◆ TO DO:
Turn every line of the records below into a JSON list of strings, one string per line, and leave out the blank lines.

◆ ENTRIES:

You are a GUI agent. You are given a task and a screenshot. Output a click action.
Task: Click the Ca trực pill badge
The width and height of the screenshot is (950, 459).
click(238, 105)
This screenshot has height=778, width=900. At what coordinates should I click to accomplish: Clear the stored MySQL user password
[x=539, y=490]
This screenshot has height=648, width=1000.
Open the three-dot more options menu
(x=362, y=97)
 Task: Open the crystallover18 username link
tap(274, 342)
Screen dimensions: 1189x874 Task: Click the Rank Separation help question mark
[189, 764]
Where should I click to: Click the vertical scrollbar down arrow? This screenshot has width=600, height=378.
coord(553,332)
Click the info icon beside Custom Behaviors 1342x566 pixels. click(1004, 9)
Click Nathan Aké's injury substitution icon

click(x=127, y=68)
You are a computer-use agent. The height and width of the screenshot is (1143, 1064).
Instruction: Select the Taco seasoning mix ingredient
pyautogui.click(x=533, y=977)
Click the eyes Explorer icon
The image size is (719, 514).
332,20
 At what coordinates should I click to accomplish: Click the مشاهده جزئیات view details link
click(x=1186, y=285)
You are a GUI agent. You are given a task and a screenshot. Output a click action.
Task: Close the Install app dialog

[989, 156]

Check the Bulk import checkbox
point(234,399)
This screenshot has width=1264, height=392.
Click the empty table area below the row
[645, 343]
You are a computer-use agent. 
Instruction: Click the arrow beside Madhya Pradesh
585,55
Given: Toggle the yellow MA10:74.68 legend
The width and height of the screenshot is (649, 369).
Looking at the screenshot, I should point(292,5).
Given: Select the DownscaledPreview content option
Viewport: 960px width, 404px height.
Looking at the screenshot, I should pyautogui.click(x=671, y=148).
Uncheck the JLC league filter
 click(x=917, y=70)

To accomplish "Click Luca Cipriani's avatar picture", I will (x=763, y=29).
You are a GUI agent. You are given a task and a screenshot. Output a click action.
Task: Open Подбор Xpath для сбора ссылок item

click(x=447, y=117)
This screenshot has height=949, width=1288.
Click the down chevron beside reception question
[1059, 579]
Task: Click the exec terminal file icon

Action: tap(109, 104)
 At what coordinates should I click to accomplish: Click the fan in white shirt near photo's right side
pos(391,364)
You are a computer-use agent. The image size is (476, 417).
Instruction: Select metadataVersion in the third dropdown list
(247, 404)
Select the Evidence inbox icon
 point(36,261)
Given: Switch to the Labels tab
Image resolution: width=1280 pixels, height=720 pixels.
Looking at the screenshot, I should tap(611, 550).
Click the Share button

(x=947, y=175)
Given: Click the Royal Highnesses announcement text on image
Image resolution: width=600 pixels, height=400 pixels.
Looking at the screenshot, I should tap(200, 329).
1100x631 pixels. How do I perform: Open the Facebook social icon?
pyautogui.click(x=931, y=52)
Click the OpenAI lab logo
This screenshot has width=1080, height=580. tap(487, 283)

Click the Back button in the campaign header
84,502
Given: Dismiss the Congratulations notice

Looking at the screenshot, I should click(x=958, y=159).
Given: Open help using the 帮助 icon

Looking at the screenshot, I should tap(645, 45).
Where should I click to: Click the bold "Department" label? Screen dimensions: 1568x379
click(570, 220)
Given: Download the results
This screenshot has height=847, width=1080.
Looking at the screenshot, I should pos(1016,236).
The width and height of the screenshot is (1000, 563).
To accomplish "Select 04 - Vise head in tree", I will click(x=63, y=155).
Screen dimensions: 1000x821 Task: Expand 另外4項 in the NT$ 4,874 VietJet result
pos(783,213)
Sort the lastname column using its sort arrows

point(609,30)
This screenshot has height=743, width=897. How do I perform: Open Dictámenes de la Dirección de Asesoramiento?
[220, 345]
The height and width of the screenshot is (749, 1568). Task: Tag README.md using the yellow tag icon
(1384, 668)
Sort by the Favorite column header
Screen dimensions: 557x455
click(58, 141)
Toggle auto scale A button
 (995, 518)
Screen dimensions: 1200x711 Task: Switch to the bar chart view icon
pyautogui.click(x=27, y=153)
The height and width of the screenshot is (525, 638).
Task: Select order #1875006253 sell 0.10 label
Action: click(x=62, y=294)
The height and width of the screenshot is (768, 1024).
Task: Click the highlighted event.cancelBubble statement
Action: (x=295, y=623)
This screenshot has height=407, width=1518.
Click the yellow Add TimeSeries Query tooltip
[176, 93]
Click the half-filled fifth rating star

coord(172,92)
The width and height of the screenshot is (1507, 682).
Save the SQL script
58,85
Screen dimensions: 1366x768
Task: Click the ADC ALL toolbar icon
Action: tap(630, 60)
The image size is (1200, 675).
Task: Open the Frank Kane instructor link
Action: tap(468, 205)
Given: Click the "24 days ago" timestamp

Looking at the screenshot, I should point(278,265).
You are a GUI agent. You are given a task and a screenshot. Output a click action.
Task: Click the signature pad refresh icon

◆ FINISHED TASK:
[
  "You are a GUI agent. You are given a task and a screenshot. Output a click action.",
  "Task: Click the Ca trực pill badge",
  "The width and height of the screenshot is (950, 459).",
  "click(238, 105)",
  "This screenshot has height=778, width=900. At what coordinates should I click to accomplish: Clear the stored MySQL user password",
  "[x=539, y=490]",
  "This screenshot has height=648, width=1000.",
  "Open the three-dot more options menu",
  "(x=362, y=97)",
  " Task: Open the crystallover18 username link",
  "tap(274, 342)",
  "Screen dimensions: 1189x874 Task: Click the Rank Separation help question mark",
  "[189, 764]",
  "Where should I click to: Click the vertical scrollbar down arrow? This screenshot has width=600, height=378.",
  "coord(553,332)",
  "Click the info icon beside Custom Behaviors 1342x566 pixels. click(1004, 9)",
  "Click Nathan Aké's injury substitution icon",
  "click(x=127, y=68)",
  "You are a computer-use agent. The height and width of the screenshot is (1143, 1064).",
  "Instruction: Select the Taco seasoning mix ingredient",
  "pyautogui.click(x=533, y=977)",
  "Click the eyes Explorer icon",
  "The image size is (719, 514).",
  "332,20",
  " At what coordinates should I click to accomplish: Click the مشاهده جزئیات view details link",
  "click(x=1186, y=285)",
  "You are a GUI agent. You are given a task and a screenshot. Output a click action.",
  "Task: Close the Install app dialog",
  "[989, 156]",
  "Check the Bulk import checkbox",
  "point(234,399)",
  "This screenshot has width=1264, height=392.",
  "Click the empty table area below the row",
  "[645, 343]",
  "You are a computer-use agent. ",
  "Instruction: Click the arrow beside Madhya Pradesh",
  "585,55",
  "Given: Toggle the yellow MA10:74.68 legend",
  "The width and height of the screenshot is (649, 369).",
  "Looking at the screenshot, I should point(292,5).",
  "Given: Select the DownscaledPreview content option",
  "Viewport: 960px width, 404px height.",
  "Looking at the screenshot, I should pyautogui.click(x=671, y=148).",
  "Uncheck the JLC league filter",
  " click(x=917, y=70)",
  "To accomplish \"Click Luca Cipriani's avatar picture\", I will (x=763, y=29).",
  "You are a GUI agent. You are given a task and a screenshot. Output a click action.",
  "Task: Open Подбор Xpath для сбора ссылок item",
  "click(x=447, y=117)",
  "This screenshot has height=949, width=1288.",
  "Click the down chevron beside reception question",
  "[1059, 579]",
  "Task: Click the exec terminal file icon",
  "Action: tap(109, 104)",
  " At what coordinates should I click to accomplish: Click the fan in white shirt near photo's right side",
  "pos(391,364)",
  "You are a computer-use agent. The image size is (476, 417).",
  "Instruction: Select metadataVersion in the third dropdown list",
  "(247, 404)",
  "Select the Evidence inbox icon",
  " point(36,261)",
  "Given: Switch to the Labels tab",
  "Image resolution: width=1280 pixels, height=720 pixels.",
  "Looking at the screenshot, I should tap(611, 550).",
  "Click the Share button",
  "(x=947, y=175)",
  "Given: Click the Royal Highnesses announcement text on image",
  "Image resolution: width=600 pixels, height=400 pixels.",
  "Looking at the screenshot, I should tap(200, 329).",
  "1100x631 pixels. How do I perform: Open the Facebook social icon?",
  "pyautogui.click(x=931, y=52)",
  "Click the OpenAI lab logo",
  "This screenshot has width=1080, height=580. tap(487, 283)",
  "Click the Back button in the campaign header",
  "84,502",
  "Given: Dismiss the Congratulations notice",
  "Looking at the screenshot, I should click(x=958, y=159).",
  "Given: Open help using the 帮助 icon",
  "Looking at the screenshot, I should tap(645, 45).",
  "Where should I click to: Click the bold \"Department\" label? Screen dimensions: 1568x379",
  "click(570, 220)",
  "Given: Download the results",
  "This screenshot has height=847, width=1080.",
  "Looking at the screenshot, I should pos(1016,236).",
  "The width and height of the screenshot is (1000, 563).",
  "To accomplish \"Select 04 - Vise head in tree\", I will click(x=63, y=155).",
  "Screen dimensions: 1000x821 Task: Expand 另外4項 in the NT$ 4,874 VietJet result",
  "pos(783,213)",
  "Sort the lastname column using its sort arrows",
  "point(609,30)",
  "This screenshot has height=743, width=897. How do I perform: Open Dictámenes de la Dirección de Asesoramiento?",
  "[220, 345]",
  "The height and width of the screenshot is (749, 1568). Task: Tag README.md using the yellow tag icon",
  "(1384, 668)",
  "Sort by the Favorite column header",
  "Screen dimensions: 557x455",
  "click(58, 141)",
  "Toggle auto scale A button",
  " (995, 518)",
  "Screen dimensions: 1200x711 Task: Switch to the bar chart view icon",
  "pyautogui.click(x=27, y=153)",
  "The height and width of the screenshot is (525, 638).",
  "Task: Select order #1875006253 sell 0.10 label",
  "Action: click(x=62, y=294)",
  "The height and width of the screenshot is (768, 1024).",
  "Task: Click the highlighted event.cancelBubble statement",
  "Action: (x=295, y=623)",
  "This screenshot has height=407, width=1518.",
  "Click the yellow Add TimeSeries Query tooltip",
  "[176, 93]",
  "Click the half-filled fifth rating star",
  "coord(172,92)",
  "The width and height of the screenshot is (1507, 682).",
  "Save the SQL script",
  "58,85",
  "Screen dimensions: 1366x768",
  "Task: Click the ADC ALL toolbar icon",
  "Action: tap(630, 60)",
  "The image size is (1200, 675).",
  "Task: Open the Frank Kane instructor link",
  "Action: tap(468, 205)",
  "Given: Click the \"24 days ago\" timestamp",
  "Looking at the screenshot, I should point(278,265).",
  "You are a GUI agent. You are given a task and a screenshot. Output a click action.",
  "Task: Click the signature pad refresh icon"
]